Auch die BTU-Studie für Brandenburg wurde 2011 durch den massiven und unerwarteten Ausbau von Photovoltaik nach oben korrigiert und zeigte einen Bedarf von 600 km an 400-kV-Leitungen und 2.100 km an 110-kV-Leitungen (jeweils Neubau oder Ertüchtigung). 2012 wurde dann noch eine dena-Verteilnetzstudie veröffentlicht, die einen Ausbaubedarf bei 110 kV von 10.000 bis 20.000 km für ganz Deutschland auswies. Weitere regionale Studien weisen ebenfalls auf einen massiven Netzausbau hin. Infolgedessen wurde die Bundesnetzagentur (BNetzA) mit der Koordination dieses extrem umfangreichen und vor allem auch langwierigen Netzausbaus beauftragt. Seither werden planerisch unterschiedlichste Netzausbaupläne für unterschiedlichste zukünftige Erzeugungs- und Lastszenarien jährlich fortgeschrieben. Alle Netzausbaumaßnahmen sind bei der Behörde zu beantragen und von dieser zu genehmigen.

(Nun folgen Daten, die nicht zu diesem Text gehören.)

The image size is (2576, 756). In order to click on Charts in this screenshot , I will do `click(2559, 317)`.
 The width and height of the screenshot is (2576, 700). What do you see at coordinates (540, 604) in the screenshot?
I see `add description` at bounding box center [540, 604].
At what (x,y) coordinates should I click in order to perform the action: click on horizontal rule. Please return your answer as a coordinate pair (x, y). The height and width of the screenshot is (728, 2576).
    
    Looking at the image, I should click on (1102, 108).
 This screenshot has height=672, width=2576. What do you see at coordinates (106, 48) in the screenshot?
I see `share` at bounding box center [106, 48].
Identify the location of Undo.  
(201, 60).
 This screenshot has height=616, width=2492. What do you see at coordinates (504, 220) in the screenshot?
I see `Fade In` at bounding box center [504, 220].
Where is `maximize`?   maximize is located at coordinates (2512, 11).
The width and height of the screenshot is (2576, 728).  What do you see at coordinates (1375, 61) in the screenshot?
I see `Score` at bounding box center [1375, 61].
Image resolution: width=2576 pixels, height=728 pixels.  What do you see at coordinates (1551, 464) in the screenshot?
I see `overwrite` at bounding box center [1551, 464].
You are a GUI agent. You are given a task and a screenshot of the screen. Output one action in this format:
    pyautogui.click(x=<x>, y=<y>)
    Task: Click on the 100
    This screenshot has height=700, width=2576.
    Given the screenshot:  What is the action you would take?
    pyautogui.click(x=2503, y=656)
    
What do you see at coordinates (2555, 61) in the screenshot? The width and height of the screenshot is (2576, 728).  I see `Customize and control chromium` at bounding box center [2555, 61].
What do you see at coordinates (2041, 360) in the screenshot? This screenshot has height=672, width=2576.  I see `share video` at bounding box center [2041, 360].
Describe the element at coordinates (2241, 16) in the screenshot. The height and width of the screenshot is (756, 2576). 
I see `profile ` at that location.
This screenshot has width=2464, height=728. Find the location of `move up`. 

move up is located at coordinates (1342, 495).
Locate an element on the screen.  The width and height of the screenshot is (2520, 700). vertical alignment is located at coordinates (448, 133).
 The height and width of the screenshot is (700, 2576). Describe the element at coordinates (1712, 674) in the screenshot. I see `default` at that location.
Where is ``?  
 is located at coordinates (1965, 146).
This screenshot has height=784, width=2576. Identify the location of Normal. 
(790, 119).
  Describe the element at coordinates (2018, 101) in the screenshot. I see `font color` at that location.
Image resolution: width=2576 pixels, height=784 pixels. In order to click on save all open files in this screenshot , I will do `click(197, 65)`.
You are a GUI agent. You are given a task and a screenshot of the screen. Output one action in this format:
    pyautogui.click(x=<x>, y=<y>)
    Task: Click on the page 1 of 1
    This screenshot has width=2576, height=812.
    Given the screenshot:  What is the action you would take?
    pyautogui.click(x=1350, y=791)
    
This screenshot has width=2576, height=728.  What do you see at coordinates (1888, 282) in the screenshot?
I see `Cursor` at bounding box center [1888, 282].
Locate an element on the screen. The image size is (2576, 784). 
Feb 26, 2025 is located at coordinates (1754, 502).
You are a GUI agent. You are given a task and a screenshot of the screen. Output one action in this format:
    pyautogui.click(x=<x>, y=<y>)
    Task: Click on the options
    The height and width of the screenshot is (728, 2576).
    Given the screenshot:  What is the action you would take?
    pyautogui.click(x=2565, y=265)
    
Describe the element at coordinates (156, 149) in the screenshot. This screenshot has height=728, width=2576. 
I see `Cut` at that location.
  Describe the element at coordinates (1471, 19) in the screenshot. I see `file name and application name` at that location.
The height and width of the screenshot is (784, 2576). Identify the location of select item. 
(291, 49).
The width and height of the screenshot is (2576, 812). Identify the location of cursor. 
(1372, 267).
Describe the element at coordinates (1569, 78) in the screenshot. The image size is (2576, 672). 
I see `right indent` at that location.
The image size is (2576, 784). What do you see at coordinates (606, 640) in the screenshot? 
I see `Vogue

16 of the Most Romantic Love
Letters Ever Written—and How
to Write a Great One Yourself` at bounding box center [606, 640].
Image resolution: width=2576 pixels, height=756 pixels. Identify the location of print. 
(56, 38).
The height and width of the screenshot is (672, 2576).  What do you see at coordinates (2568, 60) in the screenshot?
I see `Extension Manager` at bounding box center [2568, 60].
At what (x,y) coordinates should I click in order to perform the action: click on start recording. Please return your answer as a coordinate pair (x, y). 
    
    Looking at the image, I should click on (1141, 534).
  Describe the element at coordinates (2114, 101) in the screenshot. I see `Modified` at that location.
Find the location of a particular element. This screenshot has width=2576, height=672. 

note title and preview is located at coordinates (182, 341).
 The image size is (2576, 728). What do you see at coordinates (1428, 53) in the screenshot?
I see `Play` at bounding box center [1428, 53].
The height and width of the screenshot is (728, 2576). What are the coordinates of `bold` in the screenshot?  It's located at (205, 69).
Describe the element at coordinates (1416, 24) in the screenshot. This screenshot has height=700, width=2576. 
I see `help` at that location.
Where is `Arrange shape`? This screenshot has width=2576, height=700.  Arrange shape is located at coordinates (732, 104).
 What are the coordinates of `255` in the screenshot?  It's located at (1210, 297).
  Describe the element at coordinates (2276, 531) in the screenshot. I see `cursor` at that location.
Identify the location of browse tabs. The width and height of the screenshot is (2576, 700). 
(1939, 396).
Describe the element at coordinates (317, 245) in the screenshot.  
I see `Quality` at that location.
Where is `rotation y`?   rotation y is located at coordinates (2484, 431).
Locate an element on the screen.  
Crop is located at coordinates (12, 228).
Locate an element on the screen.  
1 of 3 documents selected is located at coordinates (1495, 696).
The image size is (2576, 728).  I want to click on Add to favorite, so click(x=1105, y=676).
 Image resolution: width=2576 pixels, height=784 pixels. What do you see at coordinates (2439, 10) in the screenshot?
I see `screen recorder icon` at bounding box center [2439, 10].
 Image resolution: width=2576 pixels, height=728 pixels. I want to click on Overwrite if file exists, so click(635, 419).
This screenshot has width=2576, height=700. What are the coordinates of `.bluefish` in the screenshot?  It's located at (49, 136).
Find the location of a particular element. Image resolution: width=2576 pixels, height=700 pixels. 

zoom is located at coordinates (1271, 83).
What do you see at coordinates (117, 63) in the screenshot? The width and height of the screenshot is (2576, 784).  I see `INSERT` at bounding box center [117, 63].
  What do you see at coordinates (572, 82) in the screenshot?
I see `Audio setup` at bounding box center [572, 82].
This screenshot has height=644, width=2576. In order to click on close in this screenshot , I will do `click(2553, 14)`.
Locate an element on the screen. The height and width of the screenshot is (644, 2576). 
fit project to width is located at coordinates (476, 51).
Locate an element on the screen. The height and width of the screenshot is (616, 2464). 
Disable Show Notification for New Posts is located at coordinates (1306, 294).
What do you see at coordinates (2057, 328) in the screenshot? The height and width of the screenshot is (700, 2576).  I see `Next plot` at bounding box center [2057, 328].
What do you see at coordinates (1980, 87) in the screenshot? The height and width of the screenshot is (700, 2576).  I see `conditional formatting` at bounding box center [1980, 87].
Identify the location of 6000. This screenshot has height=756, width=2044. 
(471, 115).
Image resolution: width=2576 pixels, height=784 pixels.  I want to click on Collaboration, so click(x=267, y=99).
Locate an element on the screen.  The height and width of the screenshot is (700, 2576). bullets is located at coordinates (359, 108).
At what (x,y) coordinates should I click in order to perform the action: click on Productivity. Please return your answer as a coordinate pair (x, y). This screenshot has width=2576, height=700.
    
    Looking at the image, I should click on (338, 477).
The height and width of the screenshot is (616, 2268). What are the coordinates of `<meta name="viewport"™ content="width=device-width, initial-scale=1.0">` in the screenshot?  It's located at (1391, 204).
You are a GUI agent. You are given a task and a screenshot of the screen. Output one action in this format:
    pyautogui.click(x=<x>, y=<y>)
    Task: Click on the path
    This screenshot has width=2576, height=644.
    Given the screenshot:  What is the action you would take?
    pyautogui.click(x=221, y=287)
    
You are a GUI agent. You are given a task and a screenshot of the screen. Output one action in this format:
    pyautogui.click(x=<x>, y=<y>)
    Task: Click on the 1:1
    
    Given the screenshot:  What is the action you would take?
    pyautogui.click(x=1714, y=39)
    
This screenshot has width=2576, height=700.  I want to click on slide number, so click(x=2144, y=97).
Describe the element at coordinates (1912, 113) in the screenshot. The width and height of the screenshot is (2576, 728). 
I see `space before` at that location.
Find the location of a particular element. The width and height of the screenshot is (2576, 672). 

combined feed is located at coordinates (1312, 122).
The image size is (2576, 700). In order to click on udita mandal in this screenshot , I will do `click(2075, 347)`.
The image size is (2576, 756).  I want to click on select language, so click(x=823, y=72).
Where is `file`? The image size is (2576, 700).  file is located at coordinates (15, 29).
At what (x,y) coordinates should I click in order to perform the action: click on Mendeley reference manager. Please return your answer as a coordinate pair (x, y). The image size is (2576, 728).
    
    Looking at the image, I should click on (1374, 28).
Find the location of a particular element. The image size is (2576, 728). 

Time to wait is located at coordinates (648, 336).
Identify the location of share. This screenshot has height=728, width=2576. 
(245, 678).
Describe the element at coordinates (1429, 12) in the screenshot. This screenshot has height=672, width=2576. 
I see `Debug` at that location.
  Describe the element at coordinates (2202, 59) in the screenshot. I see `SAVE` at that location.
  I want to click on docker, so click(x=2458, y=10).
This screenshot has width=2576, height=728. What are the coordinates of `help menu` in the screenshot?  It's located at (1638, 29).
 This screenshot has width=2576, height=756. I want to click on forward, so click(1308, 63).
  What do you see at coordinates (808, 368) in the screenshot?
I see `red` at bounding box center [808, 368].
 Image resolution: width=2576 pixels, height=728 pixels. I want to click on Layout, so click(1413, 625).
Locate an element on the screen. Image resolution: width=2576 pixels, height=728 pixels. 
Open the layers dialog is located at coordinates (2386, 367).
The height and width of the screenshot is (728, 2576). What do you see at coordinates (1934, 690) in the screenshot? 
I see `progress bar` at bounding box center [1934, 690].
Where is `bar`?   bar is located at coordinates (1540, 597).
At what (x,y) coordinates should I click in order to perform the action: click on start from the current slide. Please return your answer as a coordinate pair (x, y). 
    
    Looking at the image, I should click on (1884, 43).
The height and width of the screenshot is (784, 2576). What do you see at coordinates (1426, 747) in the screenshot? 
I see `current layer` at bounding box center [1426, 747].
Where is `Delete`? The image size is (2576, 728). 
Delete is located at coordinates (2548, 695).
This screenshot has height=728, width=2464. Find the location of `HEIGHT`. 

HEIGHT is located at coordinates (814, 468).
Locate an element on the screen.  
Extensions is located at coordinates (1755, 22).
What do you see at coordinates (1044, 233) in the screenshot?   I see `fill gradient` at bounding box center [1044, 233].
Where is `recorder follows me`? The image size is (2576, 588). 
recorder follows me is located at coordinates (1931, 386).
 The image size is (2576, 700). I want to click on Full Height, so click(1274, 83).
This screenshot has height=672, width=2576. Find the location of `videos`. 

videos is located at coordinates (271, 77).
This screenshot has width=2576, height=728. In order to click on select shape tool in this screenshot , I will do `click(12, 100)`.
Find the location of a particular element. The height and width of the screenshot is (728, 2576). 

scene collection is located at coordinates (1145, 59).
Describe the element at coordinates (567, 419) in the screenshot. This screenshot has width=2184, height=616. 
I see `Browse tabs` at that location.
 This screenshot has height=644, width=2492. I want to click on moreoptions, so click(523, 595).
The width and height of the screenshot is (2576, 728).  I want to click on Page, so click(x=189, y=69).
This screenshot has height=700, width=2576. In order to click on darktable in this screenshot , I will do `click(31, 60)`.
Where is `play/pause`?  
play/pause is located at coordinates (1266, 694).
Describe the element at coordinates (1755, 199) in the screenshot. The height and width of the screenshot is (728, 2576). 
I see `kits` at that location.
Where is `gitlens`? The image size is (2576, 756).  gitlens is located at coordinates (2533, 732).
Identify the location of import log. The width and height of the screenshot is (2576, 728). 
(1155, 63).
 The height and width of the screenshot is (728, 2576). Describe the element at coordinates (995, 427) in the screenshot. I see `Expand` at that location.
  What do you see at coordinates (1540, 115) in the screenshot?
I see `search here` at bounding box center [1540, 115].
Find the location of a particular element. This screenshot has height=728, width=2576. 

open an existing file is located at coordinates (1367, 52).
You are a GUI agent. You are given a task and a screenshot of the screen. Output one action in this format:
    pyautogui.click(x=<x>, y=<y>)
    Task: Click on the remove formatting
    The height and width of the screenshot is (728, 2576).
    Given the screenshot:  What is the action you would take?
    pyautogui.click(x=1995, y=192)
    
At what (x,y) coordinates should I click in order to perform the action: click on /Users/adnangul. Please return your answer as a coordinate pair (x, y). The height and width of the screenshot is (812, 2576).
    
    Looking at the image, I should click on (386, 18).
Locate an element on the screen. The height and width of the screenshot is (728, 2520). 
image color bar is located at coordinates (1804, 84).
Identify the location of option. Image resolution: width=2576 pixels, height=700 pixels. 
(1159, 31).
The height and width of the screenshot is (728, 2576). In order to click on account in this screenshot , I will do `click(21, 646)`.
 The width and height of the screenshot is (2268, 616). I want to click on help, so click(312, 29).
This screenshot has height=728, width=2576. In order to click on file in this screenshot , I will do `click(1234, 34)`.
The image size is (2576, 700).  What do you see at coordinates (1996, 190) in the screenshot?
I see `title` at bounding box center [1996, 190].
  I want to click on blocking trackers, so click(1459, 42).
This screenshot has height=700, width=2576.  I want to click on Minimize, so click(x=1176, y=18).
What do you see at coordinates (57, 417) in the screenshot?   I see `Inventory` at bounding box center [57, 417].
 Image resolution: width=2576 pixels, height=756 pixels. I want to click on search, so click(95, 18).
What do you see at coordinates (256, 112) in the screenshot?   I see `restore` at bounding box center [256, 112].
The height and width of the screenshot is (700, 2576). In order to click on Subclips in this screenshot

Durch komplexe Genehmigungsverfahren, Bürgerbeteiligungen und Klageverfahren läuft der Netzausbau in Deutschland nur sehr schleppend. Von den erforderlichen mehreren Tausend Kilometern wurden bislang nur wenige Hundert Kilometer fertiggestellt. Schon in der Vergangenheit dauerte die Errichtung neuer Leitungen oft fünf bis zehn Jahre, in Einzelfällen bis zu 20 Jahre. Heutige Schätzungen gehen davon aus, dass der Netzum- und -ausbau entsprechend den Erfordernissen der Energiewende noch mindestens zehn Jahre, vermutlich auch bis zu 20 Jahre, andauern wird.